Painting (1950) and Fragment of a Crucifixion (1950) were among the works shown at Francis Bacon: Recent Paintings; Hilly: Paintings, at the Hanover gallery, 14 September - 21 October 1950. Also Study for Figure (1950) (destroyed) and Man at a Curtain (1949) - an abandoned work.

[edit] Study after Velázquez

Figure in Frame (1950)

This series of three paintings after Velázquez were painted for the September 1950 Hanover gallery exhibition. The exhibition was advertised as Francis Bacon: Three Studies from the Painting of Innocent X by Velázquez but the series was withdrawn before the start of the show by Bacon. In November 1950, after Bacon had gone off to South Africa, the Hanover gallery offered on his behalf Study after Velázquez (1950) to the Arts Council, for the Festival of Britain show Sixty Paintings for '51. On his return in May, Bacon again withdrew the painting before it was shown, although it is in the catalogue to the exhibition. Study after Velázquez (1950) and Study after Velázquez II (1950) were sent to his art supplier for the frames and stretchers to be reused. Bacon apparently believed them destroyed.

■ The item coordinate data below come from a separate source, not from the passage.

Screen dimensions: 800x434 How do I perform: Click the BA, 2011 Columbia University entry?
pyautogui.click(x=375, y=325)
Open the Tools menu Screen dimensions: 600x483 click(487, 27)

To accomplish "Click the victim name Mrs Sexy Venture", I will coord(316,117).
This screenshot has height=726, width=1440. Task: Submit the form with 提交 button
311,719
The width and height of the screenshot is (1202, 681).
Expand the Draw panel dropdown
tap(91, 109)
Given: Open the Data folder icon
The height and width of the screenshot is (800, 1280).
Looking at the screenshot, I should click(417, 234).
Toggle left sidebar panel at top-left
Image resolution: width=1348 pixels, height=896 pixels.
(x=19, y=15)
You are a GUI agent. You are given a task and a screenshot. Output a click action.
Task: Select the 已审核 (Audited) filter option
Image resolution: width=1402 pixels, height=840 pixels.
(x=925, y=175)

Study after Velázquez (1950) and Study after Velázquez II (1950) were rediscovered carefully rolled-up at Bacon's art supplier in September 1998 (and shown at the Tony Shafrazi gallery). Study after Velázquez II (1950) (also known as Untitled (Pope) (1950)) is an abandoned work. Study after Velázquez III (1950) is destroyed (but was photographed). In January 1951 Bacon was featured in World Review in The Iconoclasm of Francis Bacon by Robert Melville (describing Study after Velázquez (1950) seen at the studio and on the destruction of the three paintings in the series of studies after Velázquez; Fragment of a Crucifixion (1950) and Man at a Curtain (1949) are shown in monochrome).

Study for Nude Figures (1950) (also known as Untitled (Crouching Figure) (1950)), and Figure in Frame (1950) (also known as Untitled (figure) (1950-1)), were among the abandoned paintings found in storage after the painter's death. Figure in Frame (1950), in particular, is a compellingly beautiful wreck, with thin dry-brushed paint on raw linen over a spectral smear and scrapes of oil paint.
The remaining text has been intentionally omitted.